Kitap çok umut vaat eden bir şekilde başlıyor. Dünyanın kurgusu ve karakterlerin etkileşimleri güzel yazılmış. İnsanların ruhları bağırsaklarında yer alıyor, ölmelerinin ardından bağırsağa yerleşerek cesedi kontrol edebilen başıboş ruhlar var. Yazar tamamen yeni bir tanrı sistemi ve sadece belirli şekillerde girilebilen mitolojik bir bölge oluşturmuş; cesetlerle savaşın var olmasına adapte olmuş, mezarcıların ve ve koruyucu bekçilerin önemli meslekler olduğu bir dünya var.

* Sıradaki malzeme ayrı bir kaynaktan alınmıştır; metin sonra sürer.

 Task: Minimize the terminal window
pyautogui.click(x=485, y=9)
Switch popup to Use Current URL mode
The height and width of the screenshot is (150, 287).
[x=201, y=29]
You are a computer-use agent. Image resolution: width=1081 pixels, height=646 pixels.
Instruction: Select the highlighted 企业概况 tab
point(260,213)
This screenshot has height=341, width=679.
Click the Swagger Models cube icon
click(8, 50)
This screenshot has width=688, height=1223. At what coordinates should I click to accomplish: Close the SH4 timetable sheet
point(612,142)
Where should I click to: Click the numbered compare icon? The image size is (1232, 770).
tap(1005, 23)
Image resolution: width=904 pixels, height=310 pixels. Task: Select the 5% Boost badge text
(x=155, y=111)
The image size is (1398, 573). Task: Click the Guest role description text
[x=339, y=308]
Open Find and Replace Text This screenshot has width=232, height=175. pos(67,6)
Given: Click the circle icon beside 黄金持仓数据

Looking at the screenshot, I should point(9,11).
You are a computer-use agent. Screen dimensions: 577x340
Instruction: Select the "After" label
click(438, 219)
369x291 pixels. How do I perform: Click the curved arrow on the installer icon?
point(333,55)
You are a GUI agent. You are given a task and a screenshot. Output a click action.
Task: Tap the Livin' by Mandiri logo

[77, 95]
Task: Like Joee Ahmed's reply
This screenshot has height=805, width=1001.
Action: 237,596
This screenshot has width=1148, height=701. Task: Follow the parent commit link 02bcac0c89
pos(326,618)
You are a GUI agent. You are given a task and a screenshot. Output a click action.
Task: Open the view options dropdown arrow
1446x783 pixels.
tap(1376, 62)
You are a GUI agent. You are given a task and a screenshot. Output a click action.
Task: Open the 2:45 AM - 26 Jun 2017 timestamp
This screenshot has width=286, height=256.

Ama kitabın ortalarında romantizmin ön plana geçmesinin ardından kurgunun kalitesinde büyük bir düşüş yaşanıyor.
Olay örgüsünde çözüme kavuşması gereken iki "çatışma" var, ana karakterler Hart ve Mercy'nin aşk hayatındaki sorun ve ölü bedenleri ele geçiren ruhların saldırılarının artmasının ardındaki gizem. İkisi de oldukça zayıf bir şekilde çözülüyor. (Spoiler - Bölgedeki en büyük tehdit ve en öncelikli gündem olan saldırıları, bir mezarcının kar etmek için oluşturduğu ortaya çıkıyor ve Mercy bunun toplam 4-5 sayfa içinde çözüme kavuşmasını sağlıyor.)
Kısacası, oluşturulmuş dünya çok güzel bir potansiyele sahipken kitap ne yazık ki vasat altı bir şekilde bitiyor. Akıcı olduğu ve karakter etkileşimleri doğal ve eğlenceli olduğu için vakit geçirmelik okunabilir.